PURPOSE: The objective of this study was to provide direct evidence of the relative importance of the His57 residue present in transmembrane domain 2 (TMD 2) and the His121 residue in TMD 4 as proton-binding sites in human PepT1 (hPepT1) by using a novel mutagenesis approach. METHODS: His57 and His121 in hPepT1 were each mutated to alanine, arginine, or lysine individually to obtain H57A-, H57R-, H57K-, H121A-, H121R-, and H121K-hPepT1. H7A-hPepT1 was used as a negative control. [3H]Glycylsarcosine (Gly-Sar) uptake was measured 72 h posttransfection using HEK293 cells individually transfected with these mutated proteins. Steady-state I/V curves (-150 mV to +50 mV, holding potential -70 mV) were obtained by measuring 5 mM Gly-Sar-induced currents in oocytes expressing H-57R- and H57K-hPepT1. Noninjected oocytes and wild-type hPepT1 (WT-hPepT1)-injected oocytes served as negative and positive controls, respectively.
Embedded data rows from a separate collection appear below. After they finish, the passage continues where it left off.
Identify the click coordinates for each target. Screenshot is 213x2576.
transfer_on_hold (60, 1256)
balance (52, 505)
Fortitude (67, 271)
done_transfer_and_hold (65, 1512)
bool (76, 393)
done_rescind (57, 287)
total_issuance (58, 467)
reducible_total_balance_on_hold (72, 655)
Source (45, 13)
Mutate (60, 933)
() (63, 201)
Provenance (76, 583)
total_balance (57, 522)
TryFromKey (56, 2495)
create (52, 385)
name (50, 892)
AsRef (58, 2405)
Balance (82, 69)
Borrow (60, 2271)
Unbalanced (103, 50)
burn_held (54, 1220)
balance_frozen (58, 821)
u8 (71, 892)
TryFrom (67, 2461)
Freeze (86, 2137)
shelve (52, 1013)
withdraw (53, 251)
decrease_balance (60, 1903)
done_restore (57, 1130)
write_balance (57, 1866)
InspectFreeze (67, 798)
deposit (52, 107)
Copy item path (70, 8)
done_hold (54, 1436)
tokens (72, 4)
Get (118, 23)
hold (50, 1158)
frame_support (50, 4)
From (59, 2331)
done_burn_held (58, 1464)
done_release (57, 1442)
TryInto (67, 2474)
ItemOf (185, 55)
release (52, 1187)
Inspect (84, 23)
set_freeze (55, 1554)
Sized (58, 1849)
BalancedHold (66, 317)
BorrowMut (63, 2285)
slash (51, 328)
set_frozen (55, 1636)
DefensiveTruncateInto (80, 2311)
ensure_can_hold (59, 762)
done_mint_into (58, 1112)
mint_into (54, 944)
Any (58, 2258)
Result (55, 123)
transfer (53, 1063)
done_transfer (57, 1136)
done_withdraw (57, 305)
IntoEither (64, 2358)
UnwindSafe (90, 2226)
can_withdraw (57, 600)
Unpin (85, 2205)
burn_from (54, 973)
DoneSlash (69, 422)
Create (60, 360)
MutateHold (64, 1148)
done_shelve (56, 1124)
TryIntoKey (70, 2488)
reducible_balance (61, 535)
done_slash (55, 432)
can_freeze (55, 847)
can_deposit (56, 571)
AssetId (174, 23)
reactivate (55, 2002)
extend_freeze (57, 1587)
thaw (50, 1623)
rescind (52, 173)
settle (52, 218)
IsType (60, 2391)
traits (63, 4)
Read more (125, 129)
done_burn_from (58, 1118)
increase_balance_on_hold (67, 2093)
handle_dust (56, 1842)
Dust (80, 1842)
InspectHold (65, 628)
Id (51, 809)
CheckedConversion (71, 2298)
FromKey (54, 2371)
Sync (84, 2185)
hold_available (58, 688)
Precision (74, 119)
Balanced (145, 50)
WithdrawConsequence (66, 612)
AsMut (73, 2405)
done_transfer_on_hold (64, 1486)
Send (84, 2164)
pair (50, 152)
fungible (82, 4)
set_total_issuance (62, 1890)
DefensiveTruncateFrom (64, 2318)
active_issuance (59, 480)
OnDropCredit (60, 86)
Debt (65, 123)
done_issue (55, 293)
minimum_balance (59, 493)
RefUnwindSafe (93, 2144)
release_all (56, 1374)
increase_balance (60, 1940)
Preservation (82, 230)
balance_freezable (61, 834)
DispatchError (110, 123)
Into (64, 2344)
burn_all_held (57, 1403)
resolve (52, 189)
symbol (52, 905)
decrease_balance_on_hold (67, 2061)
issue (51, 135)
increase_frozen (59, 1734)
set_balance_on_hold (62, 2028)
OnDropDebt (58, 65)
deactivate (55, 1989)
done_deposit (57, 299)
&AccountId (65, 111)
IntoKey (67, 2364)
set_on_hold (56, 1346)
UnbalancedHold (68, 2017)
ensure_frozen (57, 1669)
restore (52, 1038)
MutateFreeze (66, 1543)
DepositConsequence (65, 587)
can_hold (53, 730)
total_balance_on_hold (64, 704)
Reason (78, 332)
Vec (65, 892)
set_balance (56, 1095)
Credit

RESULTS: At pH 6.0, H57K-, H57R-, H121K-, and H121R-hPepT1 led to a 97%, 90%, 45%, and 75% decrease in [3H]Gly-Sar uptake into HEK293 cells, respectively. At pH 7.4, uptake in cells transfected with H57K- and H57R-hPepT1 was not significantly different from that at pH 6.0, whereas cells expressing H121R- and H121K-hPepT1 showed 56% and 65% decrease, respectively, compared to that at pH 6.0. In oocytes expressing H57R-hPepT1, steady-state currents induced by 5 mM Gly-Sar increased with increasing pH (I(max) = 300 nA at pH 8.5), suggesting the binding of protons to H57R. No such trend was observed in oocytes injected with H57K, H121R, and H121K cRNA. CONCLUSIONS: H57R-hPepT1 is able to bind protons at a relatively basic pH, resulting in facilitation of transport of Gly-Sar by hPepT1 at higher pH. Our novel approach provides direct evidence that His57 is a principal proton-binding site in hPepT1.